Left out in the cold, so I must make a fire

I decided to go make some lunch, so I came out of my room, paused at the stairs...I heard my name. My sister and my father were talking about me. I stayed there quiet, listening. They were badmouthing me, mainly my sister. I couldn't hear everything my sister was saying, they were whispering, but I heard my dad sort of defending me, saying he's trying to trust that I'll do well in school this time, that I promised I would, that if I mess up that I know I'll have to pay for it. My sister was basiclly saying I'm going to do bad, and...I couldn't really hear, but by the way he was responding, basiclly saying I'm just going to fail out like the other times and that he shouldn't even pay for me to go to school.

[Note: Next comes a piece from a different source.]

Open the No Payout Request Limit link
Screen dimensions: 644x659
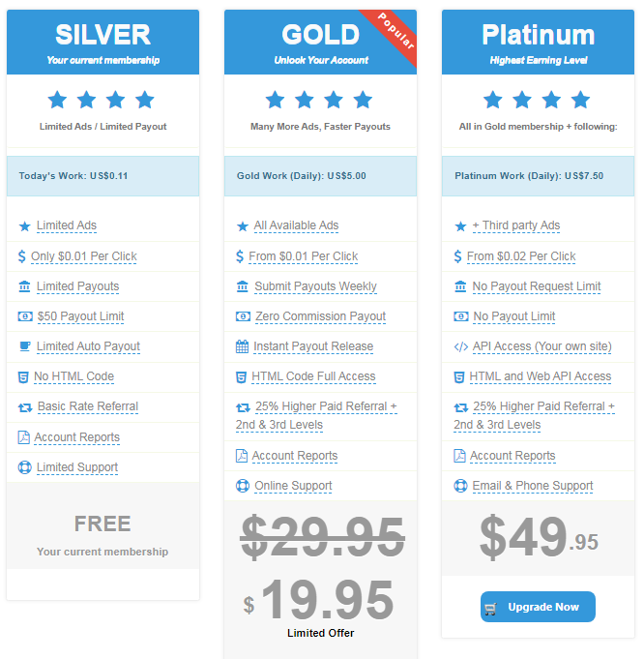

Pangs of hurt, betrayel...I try to be nice to my sister yet here she is, speaking about me like I'm such a fucking loser, saying my dad should give up on me. She doesn't even know, neither of them do, they don't know what it's like. They don't know why I dropped out, nor do they care. It made me feel horrible listening to them badmouth me, but then I realized it just motivates me more to do well in school now. I HAVE to do well, I have to prove that I'm not useless. I have to get better grades then my sister just to show them. I'm so angry but now I'm just going to focus that much harder. I know they have no faith in me, my dad might have a little left but not much, I don't care, I know I can do well! Unfortunatly lately I've slipped behind a little, but that's alright, I can make it up. I need to do well. I just have the spring semester, then next year and I'm done. I know everyone thinks I'm a loser, but I have to prove them wrong. My whole family hates me and I wish they didn't, I wish they didn't all look down on me and treat me like...like I don't know. I wish I had a loving family like I think some other people have, though I'm not sure if it's real. Do people have loving families? Do people openly care about each other in families? Or am I just basing this wish on some cheesy fairytail Christmas special? Are people really nice to each other or is it all just an act? Do people have others they feel they can count on? Does that happen in real life? Whatever I need to do papers now, get as much schoolwork done as I can. Peace out yo.